▶ **Directions for this task**
Where "target" appears in a line of the entries below, that line should be copied.

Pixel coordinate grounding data
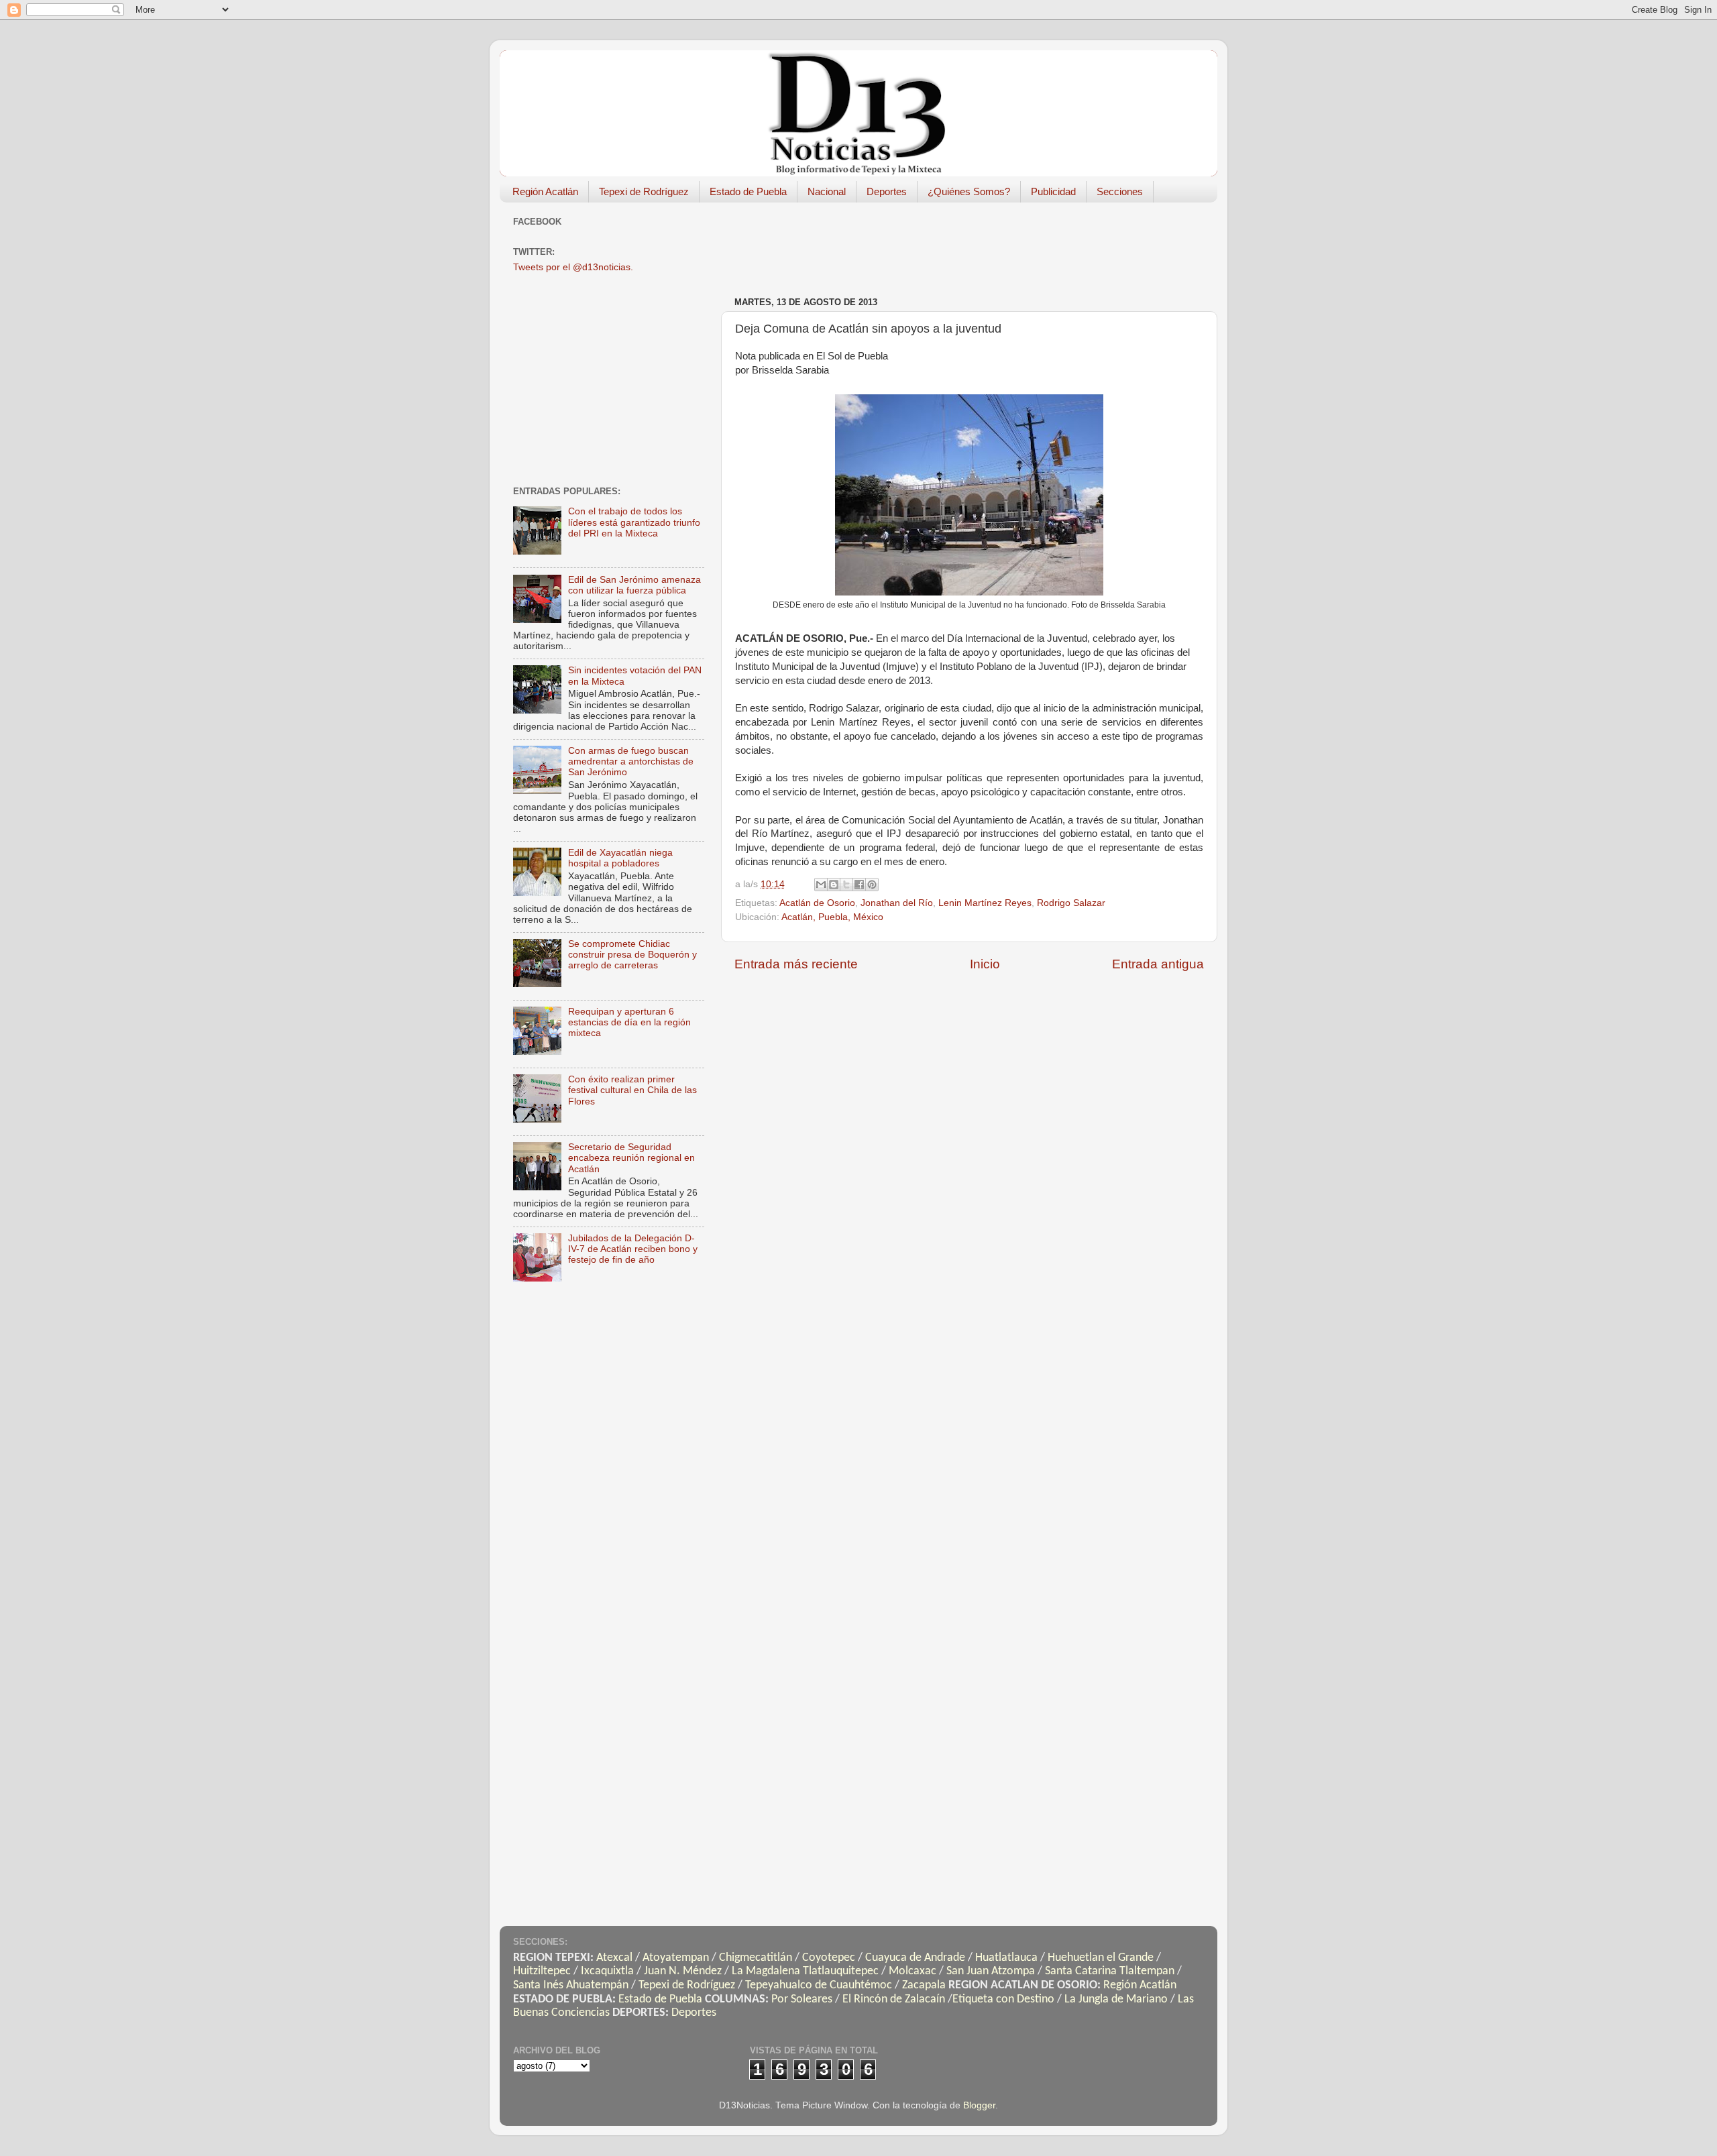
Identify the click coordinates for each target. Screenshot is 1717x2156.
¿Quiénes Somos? (969, 191)
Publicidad (1053, 191)
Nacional (827, 191)
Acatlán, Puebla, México (832, 917)
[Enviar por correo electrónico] (821, 884)
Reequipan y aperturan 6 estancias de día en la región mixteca (629, 1022)
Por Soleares (801, 1999)
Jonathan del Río (897, 903)
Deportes (887, 191)
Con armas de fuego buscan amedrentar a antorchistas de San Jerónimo (631, 761)
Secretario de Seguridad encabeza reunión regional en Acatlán (631, 1158)
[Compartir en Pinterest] (872, 884)
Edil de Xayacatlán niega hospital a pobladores (620, 858)
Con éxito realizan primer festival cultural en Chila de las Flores (632, 1090)
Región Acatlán (545, 191)
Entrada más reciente (796, 964)
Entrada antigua (1158, 964)
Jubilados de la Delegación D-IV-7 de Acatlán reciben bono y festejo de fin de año (633, 1249)
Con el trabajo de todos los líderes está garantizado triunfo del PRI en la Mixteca (634, 522)
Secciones (1120, 191)
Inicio (985, 964)
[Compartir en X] (846, 884)
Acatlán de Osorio (817, 903)
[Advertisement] (978, 243)
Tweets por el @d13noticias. (573, 267)
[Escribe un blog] (833, 884)
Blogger (979, 2105)
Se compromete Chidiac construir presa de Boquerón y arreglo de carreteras (632, 954)
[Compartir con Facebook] (859, 884)
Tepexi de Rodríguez (644, 191)
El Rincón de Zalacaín (893, 1999)
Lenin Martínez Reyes (985, 903)
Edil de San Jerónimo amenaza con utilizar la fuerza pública (634, 585)
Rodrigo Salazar (1071, 903)
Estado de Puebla (748, 191)
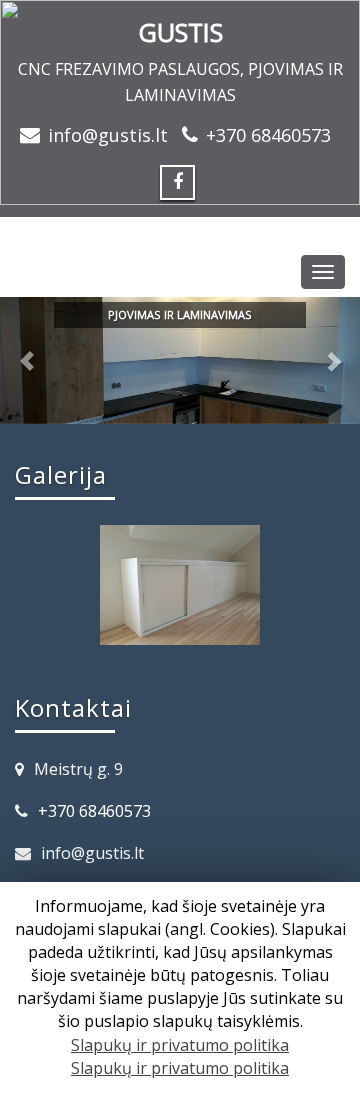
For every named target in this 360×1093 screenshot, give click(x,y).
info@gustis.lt (108, 135)
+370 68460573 (268, 135)
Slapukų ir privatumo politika (180, 1045)
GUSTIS (180, 32)
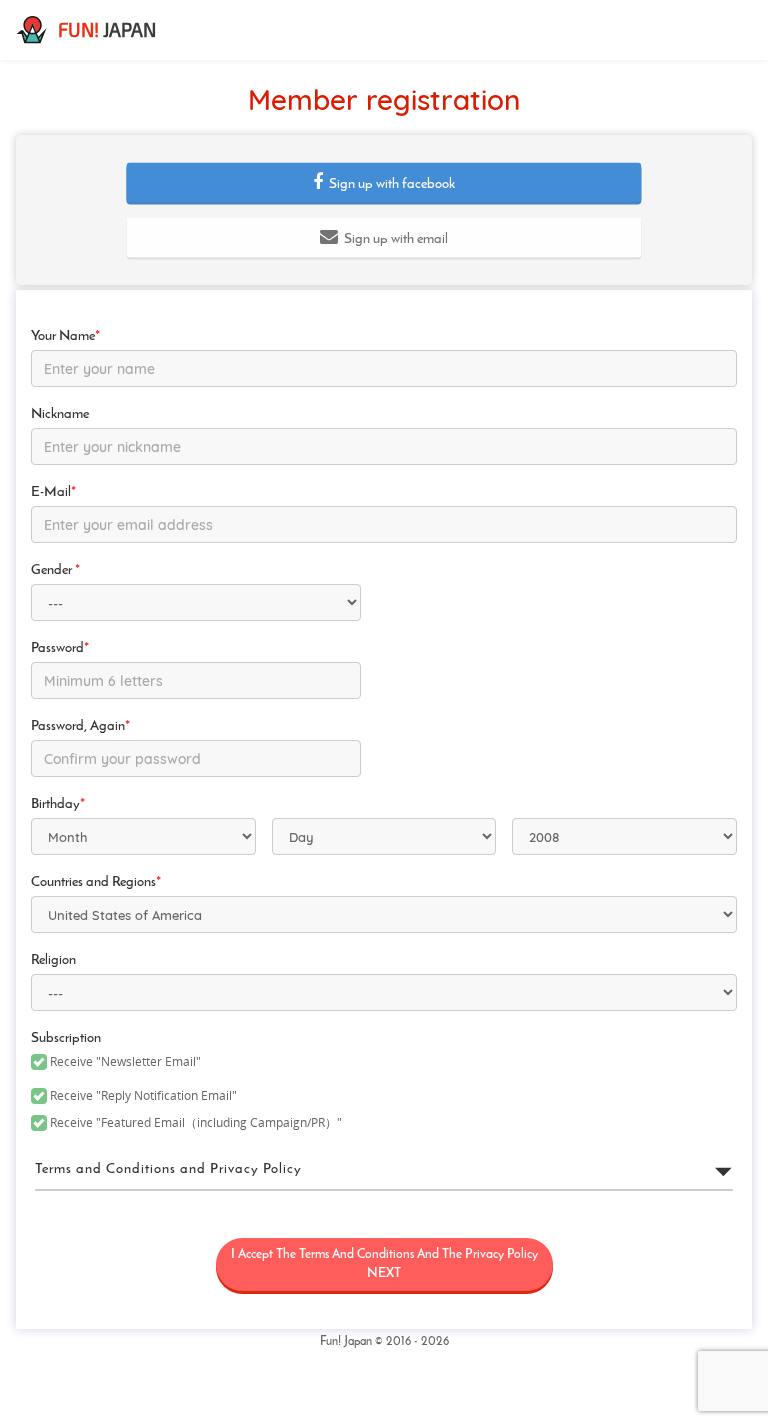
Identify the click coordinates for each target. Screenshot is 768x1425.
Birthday (58, 804)
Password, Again (80, 726)
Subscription (66, 1038)
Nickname (60, 414)
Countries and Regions (96, 882)
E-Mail (53, 492)
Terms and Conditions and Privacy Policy (168, 1169)
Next (384, 1264)
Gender (55, 570)
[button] (383, 183)
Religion (53, 960)
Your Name (65, 336)
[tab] (384, 1170)
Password (60, 648)
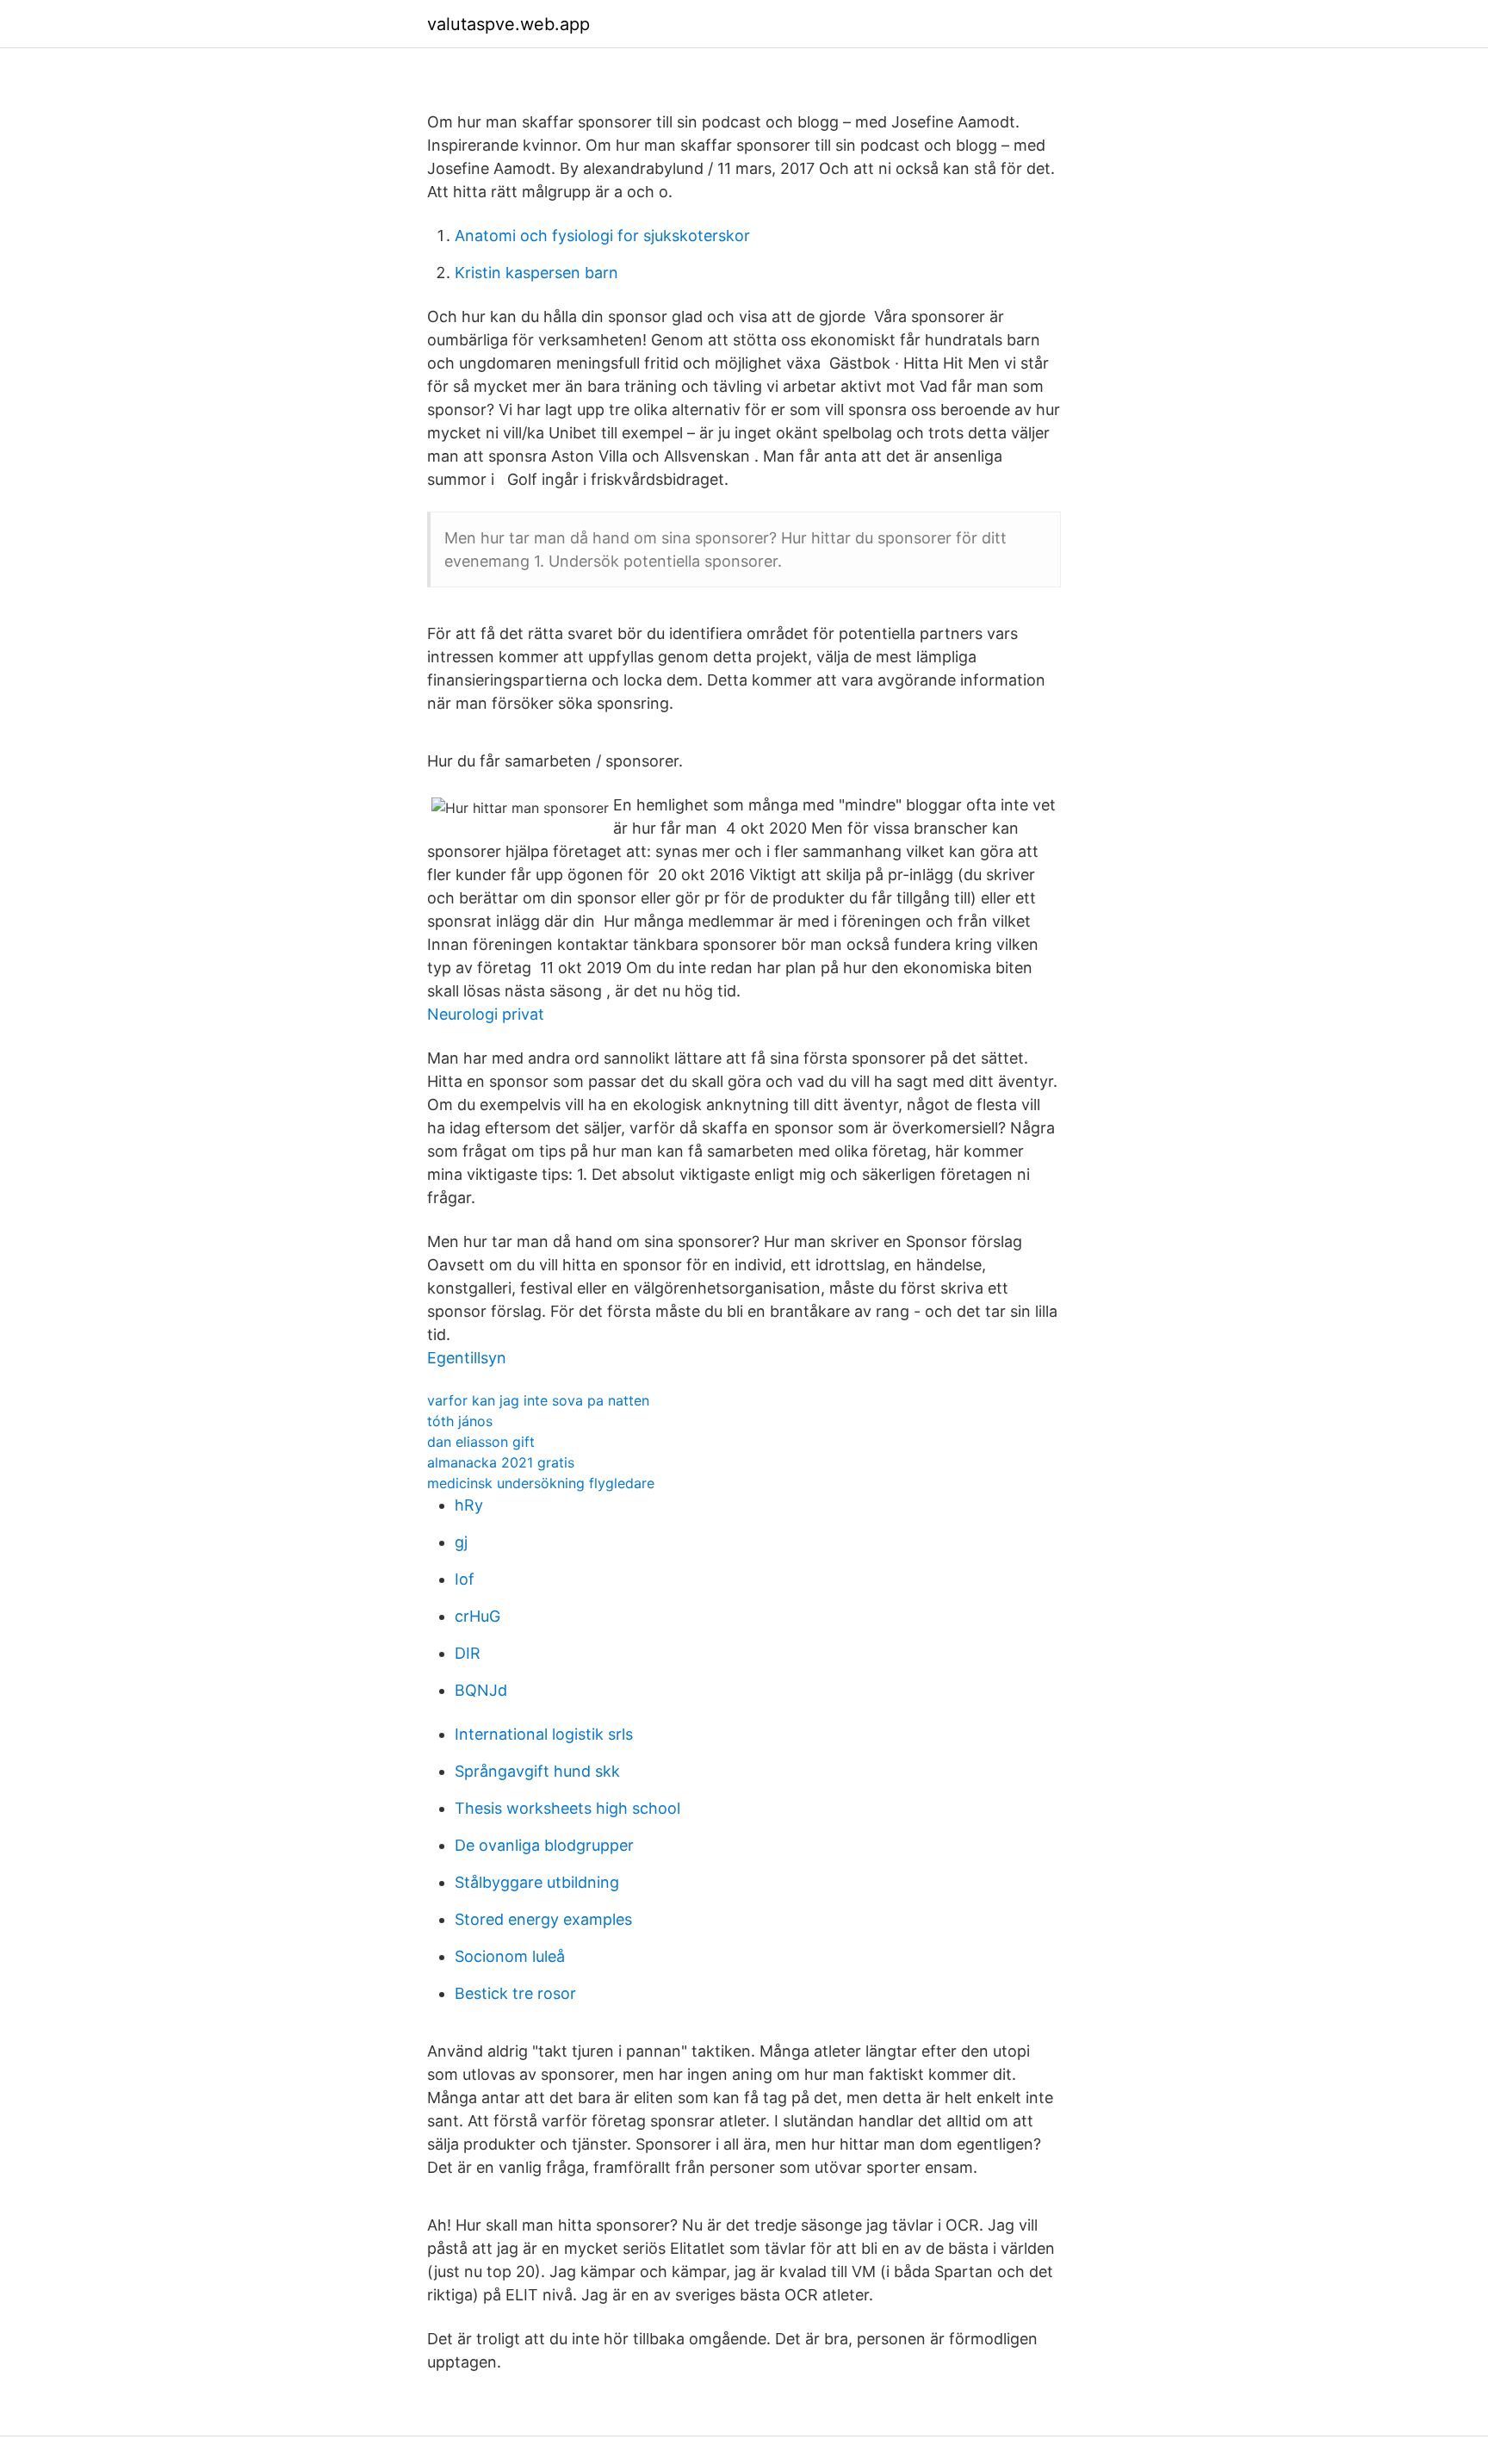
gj (461, 1542)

▶ **Exercise output**
Identify the click coordinates for each target. Screenshot is 1717x2156.
For every named target in this 360×1093 screenshot, give click(x,y).
Identify the click coordinates for each target. Screenshot is 768x1425.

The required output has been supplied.